この日、前半のコンサドーレは、いつになく好調だった。原因は、幾つか考えられるが、中盤を支配できたことが大きい。柏は、スリートップのため、中盤は3人。一方、コンサドーレは4人。人数的に多かったのに加え、この日は、村田、田渕の両サイドバックのオーバーラップが頻繁に見られ、かなり柏のサイドを崩していた。この日は、いつになく両サイドバックの攻撃参加が前半は多かった。右の田渕は後藤と組んで、左の村田は深川と組んで、サイドを駆け上っていくことが多かった。柏の中盤が弱かったので、この日のコンサドーレの中盤は結構楽だったに違いない。マラドーナは、後半になっても結構走れていたし、他の選手も後半になっても、足が止まるようなシーンはいつも程は見られなかった。
柏がスリートップにも関わらず、両サイドバックが攻撃参加できたのは、柏のFW陣にそれほど迫力がなかったため。注目のストイチコフは、予想していたほどすごくはなかった。怖い選手というイメージが強かったのに、実際に見たストイチコフは、うまい選手といった感じで、こんなものか?という感じだった。右サイドの田渕がマークに付き、後藤が一緒にプレスをかけるといった感じのディフェンスでほぼ完璧に抑えていた。一度だけ、ディドと一対一になる、決定的なシーンがあったが、ディドのファインセーブで、事なきを得た。
試合の方は、2-0のまま前半終了。いつにないリードで、久しぶりに気持ちのいいハーフタイム。でも、柏の西野監督はきりきりしているに違いない。

ハーフタイムには、ピッチで練習している柏の選手が3人しかいない。ということは、二人交代か?
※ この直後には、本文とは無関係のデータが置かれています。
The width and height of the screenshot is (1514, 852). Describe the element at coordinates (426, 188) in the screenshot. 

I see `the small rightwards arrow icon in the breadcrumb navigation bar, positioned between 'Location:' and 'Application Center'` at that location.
後半開始。予想通り、柏は選手交代。加藤にかわって下、ストイチコフにかわって酒井を投入。えっ、ストイチコフがアウト?前半、あんなものなのと思っていたのは、怪我の所為だったのか?。酒井の投入で、FWのポジションが変わった。酒井は右に、真ん中は北嶋のまま、左に、右にいたバジーリオが入った。足のある酒井が入ったことで、後半は、このサイドの攻防が見ものとなった。柏も右サイドの酒井にボールを集める。酒井と村田の攻防は面白かったが、村田、後半は攻め上がれなくなってしまいました。
後半10分。この酒井に右サイドを破られる。DFをかわして放った強烈なシュートに、ディド反応して手に当てるも、ゴールの枠の外まではじきだせず、コンサゴールに入ってしまった。これで、2-1。う~ん、後半になると、押されるのは相変わらずだなあ。
はらはらする展開になった、ムードをすぐ吹き払ったのが、吉原。後半15分。センターサークル付近で、ボールを持ったマラドーナが前方を走る吉原に、ドンピシャのタイミングであう素晴らしいボールを放り込んだ。吉原これを胸でトラップしつつ、相手DF二人を、スピードでかわす。でてきたGKを、ワンタッチでさらにかわし、ゴールに蹴りこんだ。これで3-1、再び2点差に突き放した。今日吉原自身二点目となるゴールは、すばらしい、まさにビューティフルゴールといっていいいものだった。
再び、二点差にして、今日は楽勝か、とならないところが今のコンサドーレ。後半20分すぎから、柏の反撃が始まる。結構ゴール前まで押し込まれるシーンが目立つようになった。後半30分、DFライン中央をバジーリオに破られ、シュートを打たれる。ディドこれに反応して、一度は止めるも、こぼれたところを再びバジーリオに蹴り込まれてしまった。3-2。再び一点差に。このゴールが、Jリーグ通算5000点目になった。コンサドーレの選手にも、歴史に名を残すチャンスがあっただけに、惜しいチャンスを逃した。
後半35分。最後の猛攻をかけるために、柏選手交代。DFの入江に代えて、MFブユー投入。DFは、4バックから3バックへ。ブユーは、二列目に入り、3-4-3のフォーメーションへ。このブユー、個人技を生かし、コンサドーレの右サイドを再三突破。コンサ、これに対応するために、攻撃的MFに入っていた深川に代えて、木山投入。太田と二人で、ダブルボランチにしてゴール前を固める。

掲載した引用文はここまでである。